Disciples de Jésus ressuscité, ne craignons pas de lui exposer nos blessures et nos fragilités : blessures d’enfance, blessures reçues de tous les coups de la vie, des autres, de nos propres lâchetés. Certaines blessures sont douloureuses, profondes, d’autres superficielles mais qui pourraient s’infecter ; certaines très anciennes et mal cicatrisées d’autres plus récentes, sans oublier les blessures fraternelles dues au confinement.

Jésus n’a aujourd’hui, sur cette terre d’autres mains et d’autres pieds, d’autre côté transpercé que ceux des hommes et des femmes blessés dans leurs chairs meurtries, dans leurs esprits troublés, dans leur cœurs en mal d’amour.

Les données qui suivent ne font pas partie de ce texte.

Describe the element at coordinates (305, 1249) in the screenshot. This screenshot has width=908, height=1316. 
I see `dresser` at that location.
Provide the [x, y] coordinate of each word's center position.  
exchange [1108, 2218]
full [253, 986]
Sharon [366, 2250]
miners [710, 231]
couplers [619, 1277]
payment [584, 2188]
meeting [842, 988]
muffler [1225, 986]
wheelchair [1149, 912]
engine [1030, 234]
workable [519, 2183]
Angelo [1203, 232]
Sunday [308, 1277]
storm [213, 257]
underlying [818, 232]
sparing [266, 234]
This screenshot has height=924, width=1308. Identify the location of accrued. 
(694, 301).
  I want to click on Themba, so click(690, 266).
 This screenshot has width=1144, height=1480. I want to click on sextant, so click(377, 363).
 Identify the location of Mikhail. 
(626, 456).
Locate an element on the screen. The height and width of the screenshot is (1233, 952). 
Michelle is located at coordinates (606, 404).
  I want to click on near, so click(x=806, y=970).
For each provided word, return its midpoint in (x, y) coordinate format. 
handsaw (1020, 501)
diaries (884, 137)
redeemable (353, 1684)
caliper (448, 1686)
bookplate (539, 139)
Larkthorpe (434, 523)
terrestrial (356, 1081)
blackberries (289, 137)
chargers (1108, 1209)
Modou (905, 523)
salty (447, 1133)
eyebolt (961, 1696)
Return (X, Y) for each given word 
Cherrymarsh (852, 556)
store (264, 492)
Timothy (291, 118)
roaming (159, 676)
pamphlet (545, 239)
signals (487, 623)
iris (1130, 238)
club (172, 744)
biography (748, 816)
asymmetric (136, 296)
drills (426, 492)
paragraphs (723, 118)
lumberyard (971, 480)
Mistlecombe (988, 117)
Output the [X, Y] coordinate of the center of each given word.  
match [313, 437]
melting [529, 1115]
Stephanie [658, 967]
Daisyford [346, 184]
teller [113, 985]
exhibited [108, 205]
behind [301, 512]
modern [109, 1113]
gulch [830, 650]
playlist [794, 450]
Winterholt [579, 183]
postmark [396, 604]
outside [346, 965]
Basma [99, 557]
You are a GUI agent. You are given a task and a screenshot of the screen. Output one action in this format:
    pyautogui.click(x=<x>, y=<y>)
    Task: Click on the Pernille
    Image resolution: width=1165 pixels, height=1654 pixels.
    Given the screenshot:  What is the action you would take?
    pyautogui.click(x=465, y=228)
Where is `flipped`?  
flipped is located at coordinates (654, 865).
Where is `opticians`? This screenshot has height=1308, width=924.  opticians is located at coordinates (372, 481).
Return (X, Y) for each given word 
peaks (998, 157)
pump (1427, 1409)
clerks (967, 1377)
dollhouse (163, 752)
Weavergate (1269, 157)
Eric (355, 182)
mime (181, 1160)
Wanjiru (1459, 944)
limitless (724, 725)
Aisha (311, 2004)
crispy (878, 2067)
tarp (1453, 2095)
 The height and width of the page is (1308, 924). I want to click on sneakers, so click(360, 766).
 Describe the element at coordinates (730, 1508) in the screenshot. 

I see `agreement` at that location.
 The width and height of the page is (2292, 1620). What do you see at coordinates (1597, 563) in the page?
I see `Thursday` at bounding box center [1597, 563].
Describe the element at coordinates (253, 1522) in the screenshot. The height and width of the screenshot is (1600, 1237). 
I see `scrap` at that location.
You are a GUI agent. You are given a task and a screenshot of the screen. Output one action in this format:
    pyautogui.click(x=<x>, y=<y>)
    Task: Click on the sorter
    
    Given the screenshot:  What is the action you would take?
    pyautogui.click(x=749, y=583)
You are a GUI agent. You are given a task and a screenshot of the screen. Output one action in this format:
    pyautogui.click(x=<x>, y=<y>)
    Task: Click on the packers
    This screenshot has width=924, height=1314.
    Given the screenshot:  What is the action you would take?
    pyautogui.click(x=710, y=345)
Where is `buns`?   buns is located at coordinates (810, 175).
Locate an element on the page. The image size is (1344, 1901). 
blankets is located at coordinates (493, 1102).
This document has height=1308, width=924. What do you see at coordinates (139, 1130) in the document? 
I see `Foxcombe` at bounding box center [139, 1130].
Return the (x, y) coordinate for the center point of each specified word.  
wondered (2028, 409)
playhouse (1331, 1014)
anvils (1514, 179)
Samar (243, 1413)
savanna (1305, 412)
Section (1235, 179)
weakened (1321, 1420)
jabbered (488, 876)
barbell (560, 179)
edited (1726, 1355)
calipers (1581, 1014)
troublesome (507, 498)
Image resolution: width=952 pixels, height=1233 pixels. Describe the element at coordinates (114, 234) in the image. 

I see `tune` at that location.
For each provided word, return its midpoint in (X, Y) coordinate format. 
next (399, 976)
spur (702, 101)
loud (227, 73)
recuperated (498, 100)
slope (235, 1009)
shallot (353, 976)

C’est en eux que sa personne prend un visage terrestre, qu’il est visible et tangible. « Ce que vous avez fait à l’un de ces petits qui sont mes frères, c’est à moi que vous l’avez fait » (Mt 25, 40). C’est en aidant nos frères humains à porter leurs croix que nous le touchons du doigt. En ces temps de privation sacramentelle, il est bon de nous souvenir que les premiers chrétiens en parlaient comme du « sacrement du frère ».

blessures 10

Nos portes sont peut-être verrouillées, mais Jésus vient, se tient au milieu de nous et nous dit : « La paix soit avec vous ». Ce n’est pas malgré nos blessures, mais c’est à l’intérieur de nos blessures, de nos fissures, de nos handicaps que l’Esprit de Jésus travaille pour en faire jaillir la vie : « Si la blessure se refermait par où viendrait à jour la source ? Si la blessure se refermait, par où serait donné le baiser ? Si la blessure se refermait, par où serait touché le cœur ? (Geneviève Esmenjaud)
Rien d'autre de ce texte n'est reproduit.